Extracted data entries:

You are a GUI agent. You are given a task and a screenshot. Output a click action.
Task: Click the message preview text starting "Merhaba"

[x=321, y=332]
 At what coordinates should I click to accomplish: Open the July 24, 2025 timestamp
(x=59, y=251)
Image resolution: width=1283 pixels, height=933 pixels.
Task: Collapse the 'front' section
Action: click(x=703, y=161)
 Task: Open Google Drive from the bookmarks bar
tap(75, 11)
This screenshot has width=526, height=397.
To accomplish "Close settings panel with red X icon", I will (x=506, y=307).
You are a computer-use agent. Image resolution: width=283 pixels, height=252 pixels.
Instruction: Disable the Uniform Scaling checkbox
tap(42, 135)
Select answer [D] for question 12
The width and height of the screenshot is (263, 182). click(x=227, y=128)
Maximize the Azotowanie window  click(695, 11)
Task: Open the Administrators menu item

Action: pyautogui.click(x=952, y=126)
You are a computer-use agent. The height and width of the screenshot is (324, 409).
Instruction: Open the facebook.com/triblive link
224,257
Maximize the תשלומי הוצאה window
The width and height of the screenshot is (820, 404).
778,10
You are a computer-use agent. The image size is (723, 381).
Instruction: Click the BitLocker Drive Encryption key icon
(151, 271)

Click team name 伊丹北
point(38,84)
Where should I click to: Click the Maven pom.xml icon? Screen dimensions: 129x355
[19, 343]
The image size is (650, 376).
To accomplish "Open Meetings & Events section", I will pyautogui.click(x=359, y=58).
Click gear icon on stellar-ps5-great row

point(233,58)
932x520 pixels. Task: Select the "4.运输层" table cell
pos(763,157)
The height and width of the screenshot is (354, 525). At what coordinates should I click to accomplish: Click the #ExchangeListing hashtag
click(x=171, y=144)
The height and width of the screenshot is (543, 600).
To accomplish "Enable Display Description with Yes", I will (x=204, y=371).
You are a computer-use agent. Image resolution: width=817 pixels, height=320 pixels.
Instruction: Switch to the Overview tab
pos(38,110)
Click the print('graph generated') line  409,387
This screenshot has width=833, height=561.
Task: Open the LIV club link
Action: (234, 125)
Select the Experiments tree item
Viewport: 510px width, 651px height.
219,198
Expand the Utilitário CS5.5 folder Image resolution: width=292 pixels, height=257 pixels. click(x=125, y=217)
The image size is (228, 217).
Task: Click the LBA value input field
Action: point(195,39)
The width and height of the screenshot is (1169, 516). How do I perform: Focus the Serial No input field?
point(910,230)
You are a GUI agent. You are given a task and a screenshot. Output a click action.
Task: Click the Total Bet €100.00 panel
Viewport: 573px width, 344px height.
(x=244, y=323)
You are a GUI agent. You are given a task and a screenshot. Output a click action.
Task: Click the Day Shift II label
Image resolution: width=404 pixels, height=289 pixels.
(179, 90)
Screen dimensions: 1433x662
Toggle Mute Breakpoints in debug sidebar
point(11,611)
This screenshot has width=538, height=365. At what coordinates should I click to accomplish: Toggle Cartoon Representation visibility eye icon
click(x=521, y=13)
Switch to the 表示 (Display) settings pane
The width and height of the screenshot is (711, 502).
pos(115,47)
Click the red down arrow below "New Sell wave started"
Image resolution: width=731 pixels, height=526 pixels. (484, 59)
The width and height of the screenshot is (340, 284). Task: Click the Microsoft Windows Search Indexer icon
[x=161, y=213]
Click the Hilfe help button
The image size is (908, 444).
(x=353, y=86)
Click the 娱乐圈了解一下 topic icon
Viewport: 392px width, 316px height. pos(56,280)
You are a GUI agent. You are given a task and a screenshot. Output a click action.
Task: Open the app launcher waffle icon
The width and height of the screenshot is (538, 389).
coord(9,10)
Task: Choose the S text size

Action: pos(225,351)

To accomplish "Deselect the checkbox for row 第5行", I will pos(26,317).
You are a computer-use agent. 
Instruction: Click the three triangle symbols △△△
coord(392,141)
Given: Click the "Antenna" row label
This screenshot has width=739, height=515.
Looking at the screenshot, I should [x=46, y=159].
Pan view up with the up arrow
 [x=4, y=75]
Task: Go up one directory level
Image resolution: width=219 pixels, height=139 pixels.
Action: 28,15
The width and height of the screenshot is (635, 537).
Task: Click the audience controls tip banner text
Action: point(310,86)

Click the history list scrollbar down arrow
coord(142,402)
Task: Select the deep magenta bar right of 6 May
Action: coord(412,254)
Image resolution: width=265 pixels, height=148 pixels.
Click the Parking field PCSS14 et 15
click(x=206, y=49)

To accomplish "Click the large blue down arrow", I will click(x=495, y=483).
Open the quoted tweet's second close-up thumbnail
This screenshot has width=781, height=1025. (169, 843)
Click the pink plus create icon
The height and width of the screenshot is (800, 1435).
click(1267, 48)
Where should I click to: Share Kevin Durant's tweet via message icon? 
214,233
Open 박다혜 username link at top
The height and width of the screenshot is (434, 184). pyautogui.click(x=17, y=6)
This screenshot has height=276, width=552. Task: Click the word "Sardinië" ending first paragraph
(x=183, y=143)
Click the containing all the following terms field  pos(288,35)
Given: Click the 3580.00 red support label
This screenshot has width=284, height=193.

*Work instruction*.
The entries above are to be restated word for word.

*Exercise answer*.
You are a GUI agent. You are given a task and a screenshot. Output a click action.
Task: Click the message preview text starting "Merhaba"

[x=321, y=332]
 At what coordinates should I click to accomplish: Open the July 24, 2025 timestamp
(x=59, y=251)
Image resolution: width=1283 pixels, height=933 pixels.
Task: Collapse the 'front' section
Action: click(x=703, y=161)
 Task: Open Google Drive from the bookmarks bar
tap(75, 11)
This screenshot has width=526, height=397.
To accomplish "Close settings panel with red X icon", I will (x=506, y=307).
You are a computer-use agent. Image resolution: width=283 pixels, height=252 pixels.
Instruction: Disable the Uniform Scaling checkbox
tap(42, 135)
Select answer [D] for question 12
The width and height of the screenshot is (263, 182). click(x=227, y=128)
Maximize the Azotowanie window  click(695, 11)
Task: Open the Administrators menu item

Action: pyautogui.click(x=952, y=126)
You are a computer-use agent. The height and width of the screenshot is (324, 409).
Instruction: Open the facebook.com/triblive link
224,257
Maximize the תשלומי הוצאה window
The width and height of the screenshot is (820, 404).
778,10
You are a computer-use agent. The image size is (723, 381).
Instruction: Click the BitLocker Drive Encryption key icon
(151, 271)

Click team name 伊丹北
point(38,84)
Where should I click to: Click the Maven pom.xml icon? Screen dimensions: 129x355
[19, 343]
The image size is (650, 376).
To accomplish "Open Meetings & Events section", I will pyautogui.click(x=359, y=58).
Click gear icon on stellar-ps5-great row

point(233,58)
932x520 pixels. Task: Select the "4.运输层" table cell
pos(763,157)
The height and width of the screenshot is (354, 525). At what coordinates should I click to accomplish: Click the #ExchangeListing hashtag
click(x=171, y=144)
The height and width of the screenshot is (543, 600).
To accomplish "Enable Display Description with Yes", I will (x=204, y=371).
You are a computer-use agent. Image resolution: width=817 pixels, height=320 pixels.
Instruction: Switch to the Overview tab
pos(38,110)
Click the print('graph generated') line  409,387
This screenshot has width=833, height=561.
Task: Open the LIV club link
Action: (234, 125)
Select the Experiments tree item
Viewport: 510px width, 651px height.
219,198
Expand the Utilitário CS5.5 folder Image resolution: width=292 pixels, height=257 pixels. click(x=125, y=217)
The image size is (228, 217).
Task: Click the LBA value input field
Action: point(195,39)
The width and height of the screenshot is (1169, 516). How do I perform: Focus the Serial No input field?
point(910,230)
You are a GUI agent. You are given a task and a screenshot. Output a click action.
Task: Click the Total Bet €100.00 panel
Viewport: 573px width, 344px height.
(x=244, y=323)
You are a GUI agent. You are given a task and a screenshot. Output a click action.
Task: Click the Day Shift II label
Image resolution: width=404 pixels, height=289 pixels.
(179, 90)
Screen dimensions: 1433x662
Toggle Mute Breakpoints in debug sidebar
point(11,611)
This screenshot has width=538, height=365. At what coordinates should I click to accomplish: Toggle Cartoon Representation visibility eye icon
click(x=521, y=13)
Switch to the 表示 (Display) settings pane
The width and height of the screenshot is (711, 502).
pos(115,47)
Click the red down arrow below "New Sell wave started"
Image resolution: width=731 pixels, height=526 pixels. (484, 59)
The width and height of the screenshot is (340, 284). Task: Click the Microsoft Windows Search Indexer icon
[x=161, y=213]
Click the Hilfe help button
The image size is (908, 444).
(x=353, y=86)
Click the 娱乐圈了解一下 topic icon
Viewport: 392px width, 316px height. pos(56,280)
You are a GUI agent. You are given a task and a screenshot. Output a click action.
Task: Open the app launcher waffle icon
The width and height of the screenshot is (538, 389).
coord(9,10)
Task: Choose the S text size

Action: pos(225,351)

To accomplish "Deselect the checkbox for row 第5行", I will pos(26,317).
You are a computer-use agent. 
Instruction: Click the three triangle symbols △△△
coord(392,141)
Given: Click the "Antenna" row label
This screenshot has width=739, height=515.
Looking at the screenshot, I should [x=46, y=159].
Pan view up with the up arrow
 [x=4, y=75]
Task: Go up one directory level
Image resolution: width=219 pixels, height=139 pixels.
Action: 28,15
The width and height of the screenshot is (635, 537).
Task: Click the audience controls tip banner text
Action: point(310,86)

Click the history list scrollbar down arrow
coord(142,402)
Task: Select the deep magenta bar right of 6 May
Action: coord(412,254)
Image resolution: width=265 pixels, height=148 pixels.
Click the Parking field PCSS14 et 15
click(x=206, y=49)

To accomplish "Click the large blue down arrow", I will click(x=495, y=483).
Open the quoted tweet's second close-up thumbnail
This screenshot has width=781, height=1025. (169, 843)
Click the pink plus create icon
The height and width of the screenshot is (800, 1435).
click(1267, 48)
Where should I click to: Share Kevin Durant's tweet via message icon? 
214,233
Open 박다혜 username link at top
The height and width of the screenshot is (434, 184). pyautogui.click(x=17, y=6)
This screenshot has height=276, width=552. Task: Click the word "Sardinië" ending first paragraph
(x=183, y=143)
Click the containing all the following terms field  pos(288,35)
Given: Click the 3580.00 red support label
This screenshot has width=284, height=193.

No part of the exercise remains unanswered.